_About this exercise_
Scan the records below for the word "neige". Copy each line where it appears.

━━━ Available records

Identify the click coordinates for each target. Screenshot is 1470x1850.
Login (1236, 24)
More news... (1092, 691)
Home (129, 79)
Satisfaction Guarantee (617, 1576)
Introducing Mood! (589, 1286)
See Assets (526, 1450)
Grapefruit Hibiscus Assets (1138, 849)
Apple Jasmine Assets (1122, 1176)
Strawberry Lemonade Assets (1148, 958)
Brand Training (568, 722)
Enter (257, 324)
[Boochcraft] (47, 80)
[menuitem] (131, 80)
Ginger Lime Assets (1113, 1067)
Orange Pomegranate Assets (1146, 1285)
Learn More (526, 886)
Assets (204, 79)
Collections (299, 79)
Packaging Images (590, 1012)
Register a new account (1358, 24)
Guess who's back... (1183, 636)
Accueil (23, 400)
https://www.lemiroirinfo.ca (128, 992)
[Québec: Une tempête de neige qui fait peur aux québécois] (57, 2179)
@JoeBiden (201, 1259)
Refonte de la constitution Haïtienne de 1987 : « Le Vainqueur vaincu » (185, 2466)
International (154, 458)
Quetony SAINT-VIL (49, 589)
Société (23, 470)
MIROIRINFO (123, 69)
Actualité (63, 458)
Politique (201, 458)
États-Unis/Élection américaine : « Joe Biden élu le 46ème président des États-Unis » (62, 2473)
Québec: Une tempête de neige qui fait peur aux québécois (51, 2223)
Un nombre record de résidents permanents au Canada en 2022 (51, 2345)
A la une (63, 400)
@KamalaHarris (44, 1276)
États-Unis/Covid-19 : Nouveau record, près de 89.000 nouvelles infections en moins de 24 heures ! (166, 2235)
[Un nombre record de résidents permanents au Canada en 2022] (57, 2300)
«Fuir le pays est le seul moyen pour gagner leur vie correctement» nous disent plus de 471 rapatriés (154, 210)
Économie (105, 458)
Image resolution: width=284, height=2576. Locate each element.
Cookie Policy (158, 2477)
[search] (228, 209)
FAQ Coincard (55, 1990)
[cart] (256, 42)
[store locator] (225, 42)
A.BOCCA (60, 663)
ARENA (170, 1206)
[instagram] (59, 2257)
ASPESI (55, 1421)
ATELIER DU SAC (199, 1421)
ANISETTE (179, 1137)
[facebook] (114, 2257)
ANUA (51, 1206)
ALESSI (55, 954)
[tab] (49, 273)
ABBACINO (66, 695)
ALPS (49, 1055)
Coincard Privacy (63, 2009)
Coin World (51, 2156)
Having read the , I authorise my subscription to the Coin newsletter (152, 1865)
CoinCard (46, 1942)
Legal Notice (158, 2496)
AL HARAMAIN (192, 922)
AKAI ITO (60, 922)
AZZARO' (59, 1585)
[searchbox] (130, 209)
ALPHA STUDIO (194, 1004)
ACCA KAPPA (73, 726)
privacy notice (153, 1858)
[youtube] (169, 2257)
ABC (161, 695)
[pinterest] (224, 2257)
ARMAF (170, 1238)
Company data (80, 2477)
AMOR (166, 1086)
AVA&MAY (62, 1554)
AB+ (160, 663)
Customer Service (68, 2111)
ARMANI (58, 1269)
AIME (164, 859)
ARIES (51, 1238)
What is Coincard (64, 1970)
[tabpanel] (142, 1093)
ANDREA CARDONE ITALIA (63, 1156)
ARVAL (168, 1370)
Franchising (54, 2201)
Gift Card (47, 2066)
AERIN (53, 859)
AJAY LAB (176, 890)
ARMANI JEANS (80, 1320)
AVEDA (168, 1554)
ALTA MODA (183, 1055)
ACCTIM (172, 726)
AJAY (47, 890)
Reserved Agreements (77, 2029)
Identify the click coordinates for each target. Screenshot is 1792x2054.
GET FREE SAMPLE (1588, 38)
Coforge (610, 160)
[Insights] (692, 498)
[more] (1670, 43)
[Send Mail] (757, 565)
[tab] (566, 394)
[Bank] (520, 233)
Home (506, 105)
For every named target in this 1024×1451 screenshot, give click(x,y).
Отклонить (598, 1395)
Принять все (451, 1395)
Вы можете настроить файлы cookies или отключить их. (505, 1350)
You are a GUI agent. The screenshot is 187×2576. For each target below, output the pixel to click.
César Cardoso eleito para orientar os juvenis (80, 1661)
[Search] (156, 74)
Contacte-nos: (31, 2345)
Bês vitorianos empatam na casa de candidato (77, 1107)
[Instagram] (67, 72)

━━━━━━

_Answer box_
[Québec: Une tempête de neige qui fait peur aux québécois] (57, 2179)
Québec: Une tempête de neige qui fait peur aux québécois (51, 2223)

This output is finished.